Las reacciones ante la aparición del posible texto de Judas reflejan la sensibilidad cultural de nuestro tiempo. En primer lugar, la ignorancia enorme sobre los datos fundantes de nuestra tradición cultural. ¿Cómo se puede decir que el evangelio de Judas obliga a revisar todo lo que se pensaba sobre Jesús? El desmoronamiento de la creencia cristiana va acompañada de un auge espectacular de la credulidad más acrítica. A los primeros cristianos les acusaban de ateos porque socavaban la fe en los cultos públicos de su tiempo. Hoy que la fe cristiana, con frecuencia muy acrítica, se retira, su lugar no pocas veces es ocupado por supersticiones laicas o credulidades ridículas. En los medios de comunicación no hay prácticamente programas religiosos serios ni confesionales ni laicos, pero proliferan los esoterismos y las ciencias ocultas, casi siempre verdaderos atentados contra la razón y malos sucedáneo de la fe religiosa.
Las reacciones ante el descubrimiento del evangelio del que estamos hablando pusieron de relieve también la desconfianza ante la Iglesia católica, que todas las encuestas ponen de manifiesto. Hay una predisposición a admitir que el cristianismo transmitido por la Iglesia ha ocultado cosas muy importantes y que la historia se ha deformado, no en detalles menores, sino en los fundamentos mismos en que se basa la propia institución eclesiástica. La ignorancia desconfiada es mala consejera. La Iglesia puede considerarse maltratada por la opinión pública, pero sería suicida si desconociese los datos y no los afrontase con una actitud de transparencia y de ejercicio crítico. Para transmitir una tradición hay que ganarse la credibilidad. El reto es la presentación crítica de la fe cristiana, introducir el rigor histórico en el estudio mismo de los venerados orígenes de la propia tradición, evitando tanto el fundamentalismo que entiende por tradición su visión mítica como las fabulaciones fantasiosas, actitudes en boga en nuestro tiempo, que parecen combatirse, pero, en el fondo, se retroalimentan. Temo que la Iglesia en España no valora, y a veces desacredita, a quienes se embarcan en esta tarea. Uno de los peores errores de una institución es no distinguir los verdaderos aliados de los aduladores, de los adocenados y de los arribistas.

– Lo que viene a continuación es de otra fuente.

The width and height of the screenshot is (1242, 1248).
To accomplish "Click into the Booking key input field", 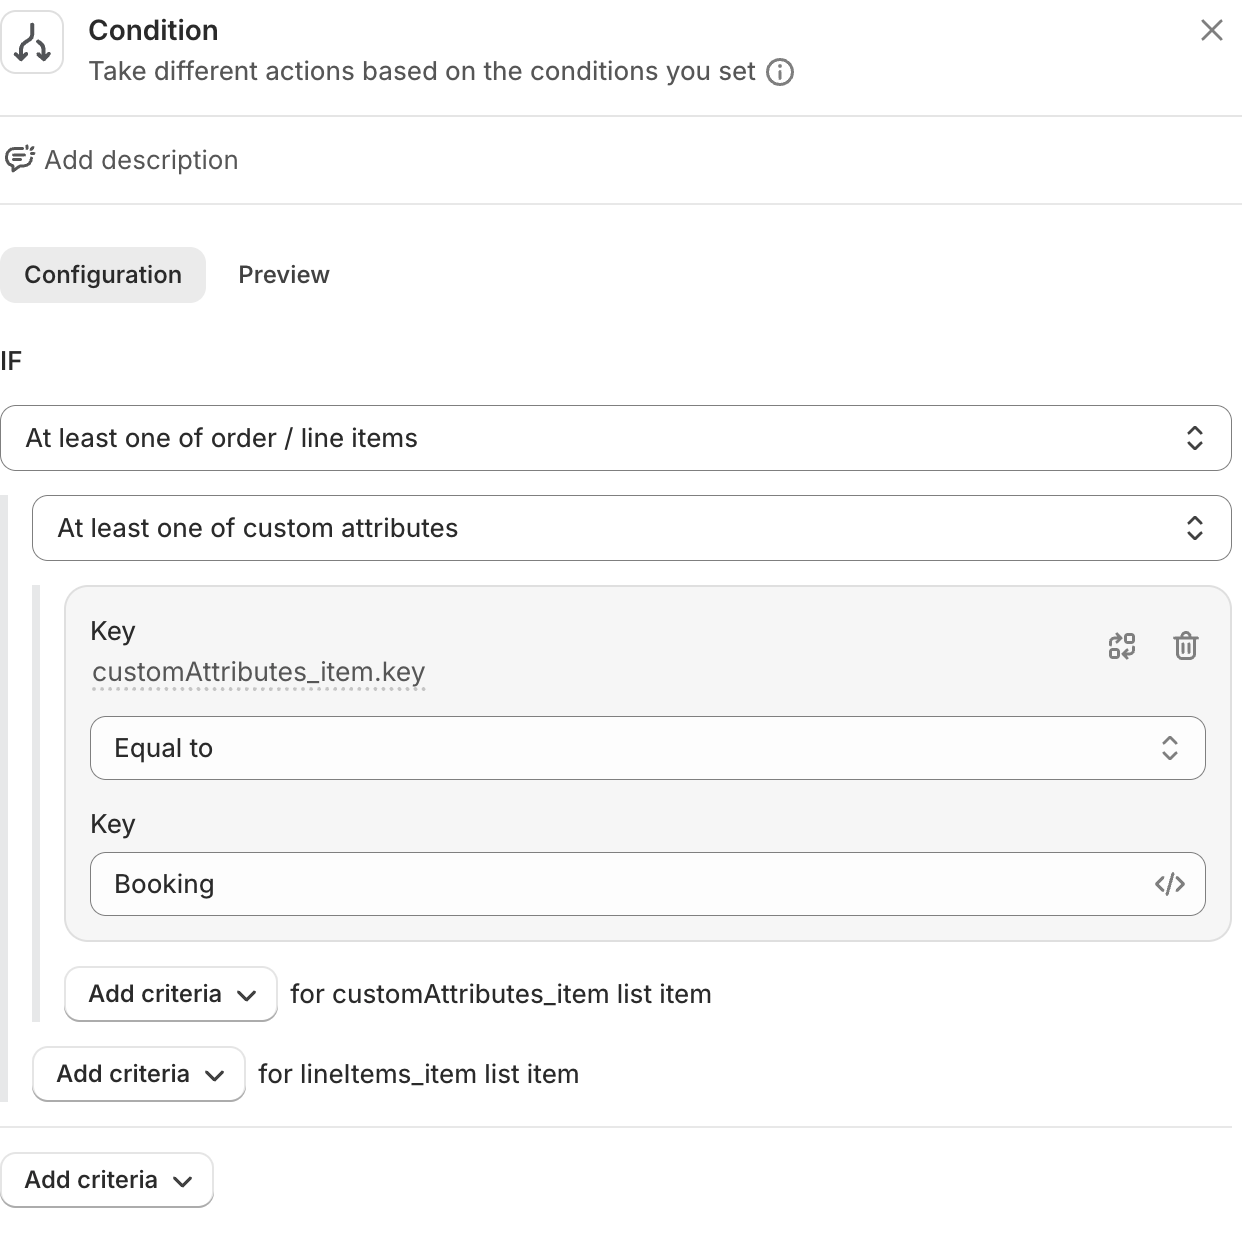I will pos(620,884).
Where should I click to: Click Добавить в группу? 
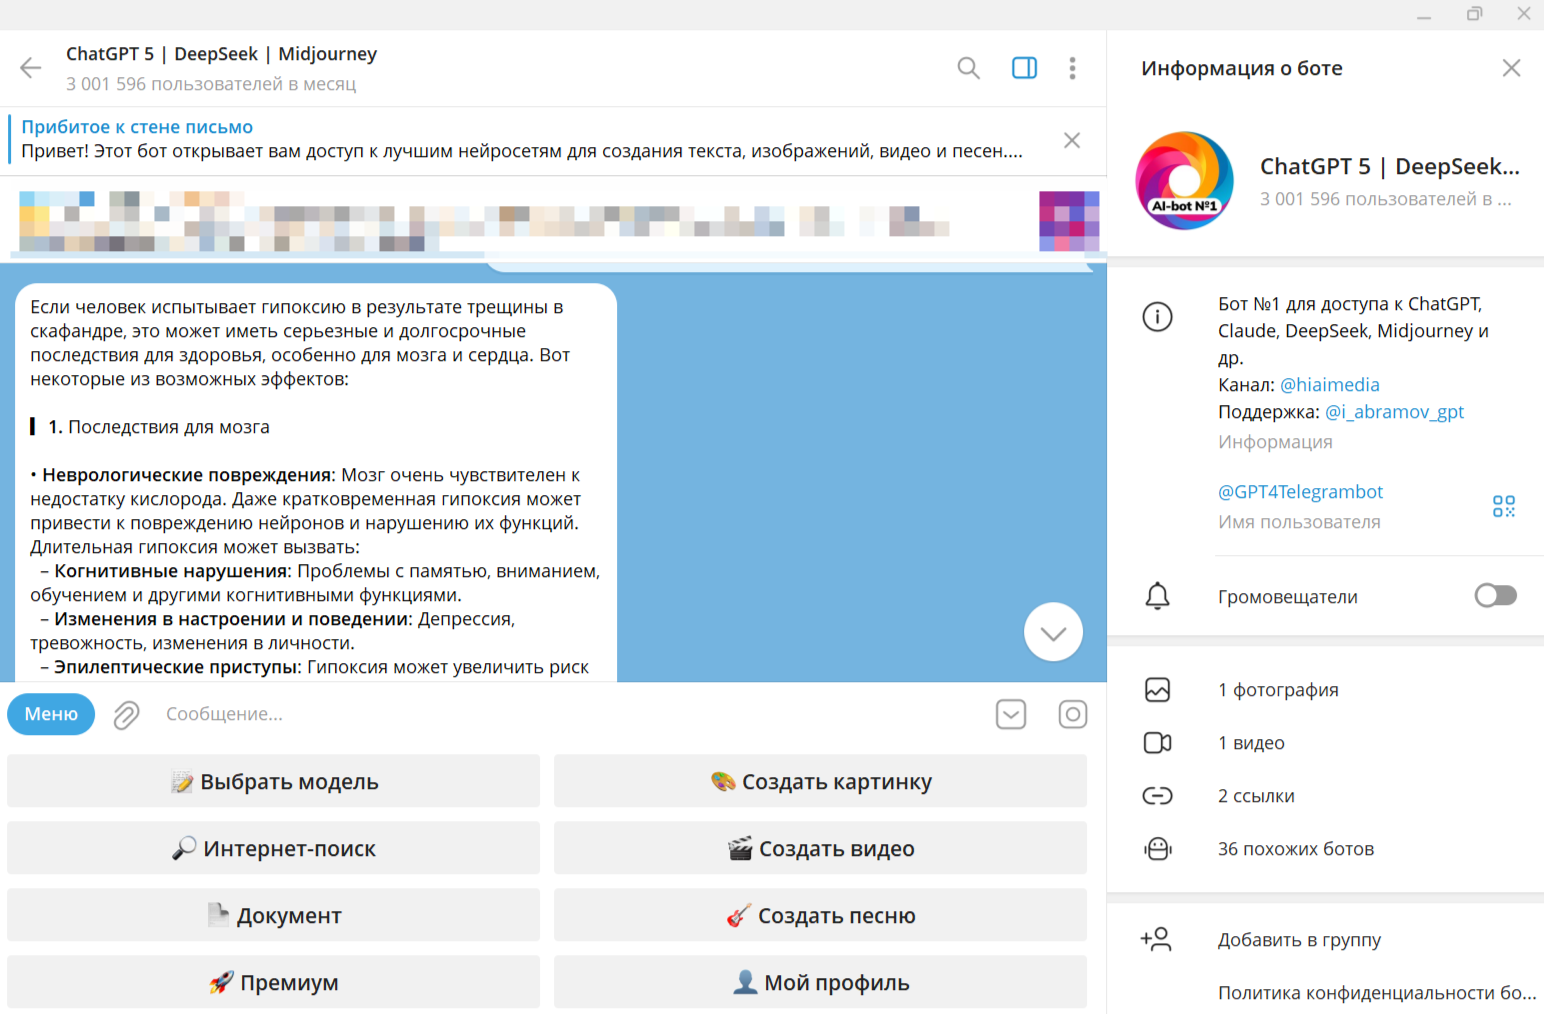point(1299,940)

W. Stegemann, uno de los máximos expertos en estas cuestiones y con cuya amistad me honro, suele decir que Europa padece el síndrome de la lechuza, un ave que remonta el vuelo cuando anochece y caen las tinieblas. Cuando parece que el cristianismo está en su ocaso en Europa y se oculta por el horizonte, es el momento en que brota una nostalgia intelectual por conocerlo antes de que desaparezca del todo, y puede sobrevalorarse cualquier indicio, como los hijos se encariñan con un pequeño recuerdo, quizá sin valor, del padre difunto, y se busca en un manuscrito copto del siglo IV unas señas de identidad que se han perdido, pero que quedan como el dolor del fantasma, que es el peor de todos, el dejado por el miembro desgajado del cuerpo y cuya ausencia nada es capaz de sustituir.